The circuit boards inside discarded obsolete electronics are what I use to create my sculptural artworks.
My art practice involves breaking down the pre-existing materials, reinterpreting them and offering them a new form with new purpose, creating something beautiful, whimsical and precious.
With all their tiny components, complex circuitry and bright metallic colours I cannot help but compare them to the detailed patterns we see when we look at nature up close. The network of veins and patterns on leaves, petals, insect wings; the stripes and spots on beetles and spiders and the fragile intricacy of spider webs. I view the miniature circuit boards with the same curiosity and amazement as I view the natural world.
The comparison came to me when I acquired a big box of tiny electronic components several years ago from the Beneficial Foundation in Portsmouth. Also known locally as 'The Craft Bank', this place gets unwanted items from various companies which it then passes on to anyone who can use them such as schools, community groups and art groups.
The first thing that came into my head when I looked at them was, "a mass of tiny bodies and legs...ants!" I took them home to my children and we made ants.
The box was put away and forgotten about until a few years ago when I decided to do a Fine Art degree and started to consider the use of the 'found object' in art.
As part of my degree I started to get involved with environmental art and during some workshops with the 'Transition Network' I met some young artists who where creating life-size robots with the circuit boards from computers. They abandoned their project, and I got to take home the circuit boards which I found so visually appealing.

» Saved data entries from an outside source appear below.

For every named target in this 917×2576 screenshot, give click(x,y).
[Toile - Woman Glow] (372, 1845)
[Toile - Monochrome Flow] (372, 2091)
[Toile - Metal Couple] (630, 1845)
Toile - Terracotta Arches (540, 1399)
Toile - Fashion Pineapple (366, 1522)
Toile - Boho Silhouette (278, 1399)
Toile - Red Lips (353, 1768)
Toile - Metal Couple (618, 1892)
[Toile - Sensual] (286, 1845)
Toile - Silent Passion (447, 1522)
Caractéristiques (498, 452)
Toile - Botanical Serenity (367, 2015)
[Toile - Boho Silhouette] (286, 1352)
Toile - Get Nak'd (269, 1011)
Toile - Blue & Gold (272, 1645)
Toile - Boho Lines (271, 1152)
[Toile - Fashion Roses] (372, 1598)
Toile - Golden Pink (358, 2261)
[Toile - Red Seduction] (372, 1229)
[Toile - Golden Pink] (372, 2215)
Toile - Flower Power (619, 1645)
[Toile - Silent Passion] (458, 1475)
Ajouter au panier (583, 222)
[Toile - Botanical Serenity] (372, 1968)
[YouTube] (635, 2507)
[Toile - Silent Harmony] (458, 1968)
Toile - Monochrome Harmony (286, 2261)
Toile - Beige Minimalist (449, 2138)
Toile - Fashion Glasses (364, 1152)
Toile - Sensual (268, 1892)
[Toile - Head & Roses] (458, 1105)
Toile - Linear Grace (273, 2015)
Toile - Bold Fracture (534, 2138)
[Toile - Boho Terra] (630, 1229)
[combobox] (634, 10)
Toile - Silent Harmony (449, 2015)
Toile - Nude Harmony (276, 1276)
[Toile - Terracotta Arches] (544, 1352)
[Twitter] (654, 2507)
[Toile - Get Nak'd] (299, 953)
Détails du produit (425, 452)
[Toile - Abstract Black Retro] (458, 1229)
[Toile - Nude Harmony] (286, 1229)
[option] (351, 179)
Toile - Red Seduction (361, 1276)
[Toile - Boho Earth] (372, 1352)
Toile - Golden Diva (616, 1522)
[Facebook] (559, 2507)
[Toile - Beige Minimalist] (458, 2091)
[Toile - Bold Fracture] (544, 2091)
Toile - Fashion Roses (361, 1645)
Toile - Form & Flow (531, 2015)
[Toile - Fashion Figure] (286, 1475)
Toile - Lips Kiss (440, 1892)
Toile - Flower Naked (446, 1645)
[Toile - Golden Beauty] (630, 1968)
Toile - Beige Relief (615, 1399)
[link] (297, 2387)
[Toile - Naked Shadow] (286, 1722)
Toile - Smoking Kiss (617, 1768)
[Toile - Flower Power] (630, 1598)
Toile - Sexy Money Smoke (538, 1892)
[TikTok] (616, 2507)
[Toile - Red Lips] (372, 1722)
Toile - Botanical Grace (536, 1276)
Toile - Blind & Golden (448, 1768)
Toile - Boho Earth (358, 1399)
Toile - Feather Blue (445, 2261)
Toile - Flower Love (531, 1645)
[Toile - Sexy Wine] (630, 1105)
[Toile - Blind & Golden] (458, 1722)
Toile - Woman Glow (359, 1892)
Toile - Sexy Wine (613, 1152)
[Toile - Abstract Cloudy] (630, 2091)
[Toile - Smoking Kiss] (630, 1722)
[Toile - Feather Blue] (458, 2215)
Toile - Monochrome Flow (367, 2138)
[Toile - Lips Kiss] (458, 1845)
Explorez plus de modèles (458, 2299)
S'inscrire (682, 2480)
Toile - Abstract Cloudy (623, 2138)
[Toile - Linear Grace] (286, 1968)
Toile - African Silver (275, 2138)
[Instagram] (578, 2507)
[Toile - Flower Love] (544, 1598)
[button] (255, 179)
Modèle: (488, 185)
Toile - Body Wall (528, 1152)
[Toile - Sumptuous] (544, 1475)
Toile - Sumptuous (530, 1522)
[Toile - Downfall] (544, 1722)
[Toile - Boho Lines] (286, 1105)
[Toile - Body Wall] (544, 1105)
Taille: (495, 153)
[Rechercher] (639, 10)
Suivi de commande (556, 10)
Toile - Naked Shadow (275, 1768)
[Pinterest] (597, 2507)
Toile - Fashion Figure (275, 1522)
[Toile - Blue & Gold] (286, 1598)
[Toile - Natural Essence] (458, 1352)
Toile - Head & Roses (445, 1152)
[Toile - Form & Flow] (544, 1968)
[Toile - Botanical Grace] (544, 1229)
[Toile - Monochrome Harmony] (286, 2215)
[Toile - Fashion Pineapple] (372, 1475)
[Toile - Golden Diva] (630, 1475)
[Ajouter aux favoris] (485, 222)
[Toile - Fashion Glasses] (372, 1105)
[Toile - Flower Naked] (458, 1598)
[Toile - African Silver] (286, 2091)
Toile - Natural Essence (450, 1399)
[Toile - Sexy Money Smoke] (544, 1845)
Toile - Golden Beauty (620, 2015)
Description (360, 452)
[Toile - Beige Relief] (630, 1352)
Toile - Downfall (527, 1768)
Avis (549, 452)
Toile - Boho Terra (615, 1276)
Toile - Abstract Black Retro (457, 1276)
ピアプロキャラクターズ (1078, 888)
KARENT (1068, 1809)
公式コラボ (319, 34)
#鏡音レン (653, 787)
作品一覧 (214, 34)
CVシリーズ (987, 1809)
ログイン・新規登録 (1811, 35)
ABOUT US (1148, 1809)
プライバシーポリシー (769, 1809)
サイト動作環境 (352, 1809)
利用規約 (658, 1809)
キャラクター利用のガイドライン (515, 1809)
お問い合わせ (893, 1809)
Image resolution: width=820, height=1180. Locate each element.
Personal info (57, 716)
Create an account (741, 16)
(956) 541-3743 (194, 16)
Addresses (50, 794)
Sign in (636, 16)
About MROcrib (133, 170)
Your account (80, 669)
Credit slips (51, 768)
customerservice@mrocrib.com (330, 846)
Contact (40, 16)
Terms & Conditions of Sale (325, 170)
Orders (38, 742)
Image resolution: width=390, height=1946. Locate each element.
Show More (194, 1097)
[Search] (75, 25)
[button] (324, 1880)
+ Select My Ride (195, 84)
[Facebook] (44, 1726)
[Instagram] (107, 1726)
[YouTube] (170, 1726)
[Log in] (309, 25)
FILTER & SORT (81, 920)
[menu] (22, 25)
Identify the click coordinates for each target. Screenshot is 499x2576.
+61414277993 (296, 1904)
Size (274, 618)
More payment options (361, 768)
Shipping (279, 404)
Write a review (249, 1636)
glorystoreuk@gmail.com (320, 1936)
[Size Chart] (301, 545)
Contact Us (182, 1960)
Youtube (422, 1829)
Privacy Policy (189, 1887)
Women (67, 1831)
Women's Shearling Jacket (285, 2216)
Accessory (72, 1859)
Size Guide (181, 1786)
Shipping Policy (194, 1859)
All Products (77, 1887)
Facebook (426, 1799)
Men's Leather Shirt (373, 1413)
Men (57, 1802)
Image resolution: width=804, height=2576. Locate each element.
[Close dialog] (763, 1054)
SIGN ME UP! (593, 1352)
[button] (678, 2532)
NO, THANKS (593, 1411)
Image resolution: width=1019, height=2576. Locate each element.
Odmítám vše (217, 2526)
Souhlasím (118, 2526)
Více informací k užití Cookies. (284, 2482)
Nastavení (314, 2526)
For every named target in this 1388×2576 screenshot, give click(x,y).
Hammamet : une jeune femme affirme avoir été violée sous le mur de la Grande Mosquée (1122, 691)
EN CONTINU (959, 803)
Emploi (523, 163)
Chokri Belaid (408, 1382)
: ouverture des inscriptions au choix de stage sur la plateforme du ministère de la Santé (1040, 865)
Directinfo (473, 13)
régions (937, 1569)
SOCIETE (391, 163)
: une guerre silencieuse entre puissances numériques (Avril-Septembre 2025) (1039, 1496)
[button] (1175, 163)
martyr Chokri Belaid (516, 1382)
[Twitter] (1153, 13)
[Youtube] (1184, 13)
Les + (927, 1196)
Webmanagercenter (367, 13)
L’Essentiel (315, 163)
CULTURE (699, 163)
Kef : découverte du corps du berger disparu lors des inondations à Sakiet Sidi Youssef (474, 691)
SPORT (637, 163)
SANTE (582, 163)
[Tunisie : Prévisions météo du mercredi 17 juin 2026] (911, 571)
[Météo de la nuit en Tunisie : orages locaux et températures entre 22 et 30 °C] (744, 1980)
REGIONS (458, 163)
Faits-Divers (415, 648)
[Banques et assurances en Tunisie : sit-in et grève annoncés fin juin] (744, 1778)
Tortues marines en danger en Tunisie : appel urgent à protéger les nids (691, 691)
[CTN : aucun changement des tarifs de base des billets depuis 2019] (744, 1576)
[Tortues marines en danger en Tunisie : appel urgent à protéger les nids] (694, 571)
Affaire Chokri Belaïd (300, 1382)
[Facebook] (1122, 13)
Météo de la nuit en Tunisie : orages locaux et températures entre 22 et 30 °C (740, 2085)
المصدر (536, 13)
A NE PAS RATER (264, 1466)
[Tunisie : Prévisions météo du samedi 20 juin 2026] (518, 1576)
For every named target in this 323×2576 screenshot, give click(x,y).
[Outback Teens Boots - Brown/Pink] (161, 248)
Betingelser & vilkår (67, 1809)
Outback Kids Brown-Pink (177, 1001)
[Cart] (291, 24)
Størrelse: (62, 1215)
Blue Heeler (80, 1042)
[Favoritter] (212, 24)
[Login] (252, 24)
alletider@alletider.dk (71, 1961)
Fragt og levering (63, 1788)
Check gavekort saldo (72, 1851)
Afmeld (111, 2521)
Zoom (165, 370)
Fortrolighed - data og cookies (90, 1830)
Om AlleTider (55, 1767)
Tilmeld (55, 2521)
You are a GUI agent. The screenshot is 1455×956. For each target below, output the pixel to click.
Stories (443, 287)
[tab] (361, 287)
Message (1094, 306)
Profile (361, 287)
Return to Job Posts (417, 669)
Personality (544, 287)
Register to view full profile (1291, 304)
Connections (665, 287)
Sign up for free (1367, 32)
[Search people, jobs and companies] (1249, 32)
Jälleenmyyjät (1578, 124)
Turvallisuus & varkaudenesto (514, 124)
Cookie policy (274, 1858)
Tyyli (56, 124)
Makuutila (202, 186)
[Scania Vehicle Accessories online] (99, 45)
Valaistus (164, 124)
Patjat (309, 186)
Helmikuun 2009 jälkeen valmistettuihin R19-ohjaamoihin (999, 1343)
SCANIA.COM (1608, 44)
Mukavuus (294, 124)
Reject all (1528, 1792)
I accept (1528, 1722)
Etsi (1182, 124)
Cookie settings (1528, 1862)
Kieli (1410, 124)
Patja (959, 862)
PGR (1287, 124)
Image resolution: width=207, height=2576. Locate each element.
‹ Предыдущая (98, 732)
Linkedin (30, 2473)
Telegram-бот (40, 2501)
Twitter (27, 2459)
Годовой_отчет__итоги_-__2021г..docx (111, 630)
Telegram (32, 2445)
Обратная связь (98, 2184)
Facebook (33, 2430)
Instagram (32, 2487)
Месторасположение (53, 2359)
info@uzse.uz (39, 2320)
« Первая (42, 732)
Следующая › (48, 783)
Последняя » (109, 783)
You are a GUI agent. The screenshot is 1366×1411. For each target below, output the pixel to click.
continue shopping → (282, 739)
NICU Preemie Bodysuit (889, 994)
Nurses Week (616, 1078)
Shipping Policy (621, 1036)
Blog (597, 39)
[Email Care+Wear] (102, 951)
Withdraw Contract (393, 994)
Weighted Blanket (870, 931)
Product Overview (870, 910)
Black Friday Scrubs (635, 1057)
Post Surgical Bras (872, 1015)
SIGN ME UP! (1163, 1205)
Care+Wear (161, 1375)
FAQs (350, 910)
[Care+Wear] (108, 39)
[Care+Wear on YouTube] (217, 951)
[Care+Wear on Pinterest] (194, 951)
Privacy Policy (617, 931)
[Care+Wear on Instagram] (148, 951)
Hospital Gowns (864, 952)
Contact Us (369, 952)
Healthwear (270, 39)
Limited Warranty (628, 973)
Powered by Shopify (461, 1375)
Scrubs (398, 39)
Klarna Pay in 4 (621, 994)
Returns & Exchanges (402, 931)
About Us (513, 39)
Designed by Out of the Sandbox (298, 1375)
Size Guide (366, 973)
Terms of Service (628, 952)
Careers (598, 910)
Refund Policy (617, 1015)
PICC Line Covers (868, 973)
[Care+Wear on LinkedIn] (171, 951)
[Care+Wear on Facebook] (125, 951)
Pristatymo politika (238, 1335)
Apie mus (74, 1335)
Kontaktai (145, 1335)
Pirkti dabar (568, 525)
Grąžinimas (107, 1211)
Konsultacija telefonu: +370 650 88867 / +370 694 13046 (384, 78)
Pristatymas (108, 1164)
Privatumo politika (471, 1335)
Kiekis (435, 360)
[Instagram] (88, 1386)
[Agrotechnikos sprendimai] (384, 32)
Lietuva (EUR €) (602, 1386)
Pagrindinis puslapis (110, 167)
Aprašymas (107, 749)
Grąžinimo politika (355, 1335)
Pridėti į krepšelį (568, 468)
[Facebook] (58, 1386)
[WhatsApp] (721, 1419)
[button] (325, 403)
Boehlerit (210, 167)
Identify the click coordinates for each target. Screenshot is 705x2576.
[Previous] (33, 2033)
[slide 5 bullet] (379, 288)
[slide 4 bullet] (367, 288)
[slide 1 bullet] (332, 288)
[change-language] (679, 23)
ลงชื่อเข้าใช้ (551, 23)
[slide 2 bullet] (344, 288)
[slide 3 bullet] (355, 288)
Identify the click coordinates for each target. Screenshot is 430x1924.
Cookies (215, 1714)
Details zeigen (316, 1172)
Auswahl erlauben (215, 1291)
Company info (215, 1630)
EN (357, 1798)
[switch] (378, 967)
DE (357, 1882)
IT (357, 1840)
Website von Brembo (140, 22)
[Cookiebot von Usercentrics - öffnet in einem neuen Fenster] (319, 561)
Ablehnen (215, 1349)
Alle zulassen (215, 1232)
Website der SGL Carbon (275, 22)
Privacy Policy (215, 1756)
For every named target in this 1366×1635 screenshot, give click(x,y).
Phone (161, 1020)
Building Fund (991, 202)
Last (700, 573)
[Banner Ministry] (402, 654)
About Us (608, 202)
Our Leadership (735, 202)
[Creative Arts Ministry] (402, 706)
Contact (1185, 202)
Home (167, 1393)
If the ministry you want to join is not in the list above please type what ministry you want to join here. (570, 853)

Whilst watching a nature programme about bio-diversity, one eye on the box of circuit boards, one on the TV, and worrying about my looming major project, I was reminded of the ants in the cupboard and my Eureka moment arrived.
I proceeded to create a museum style entomologist's cabinet of dioramas, drawers and trays filled with pinned bugs and butterflies. The collection has continued to grow in size and complexity and is constantly evolving as new inspiration is triggered by new finds.
Many of the computers I take apart I literally find discarded on the street or in wasteland. I get phones and keyboards from The Craft Bank, I receive various unwanted electronics from friends and organisations who support my work and I'm always on the look out for more donations of vintage technologies.
My 'Computer Component Bugs' collection has been in several solo exhibitions and group shows and my hope is to soon find a permanent home for them possibly in a natural history museum.
My collection highlights the dangers of planned obsolescence and the ever-increasing amounts of e-waste in the environment. This is perpetuated by advances in technologies and our ever growing dependence on modern gadgets.
My artworks also hold a great deal of hope.
They are my personal tribute to the wonders of modern technologies, the decades of knowledge and passion passed down which led us to them, with all their elegance and ingenuity encompassing the incredible technological aptitude and the imagination, talent and beautiful creativity of the human race.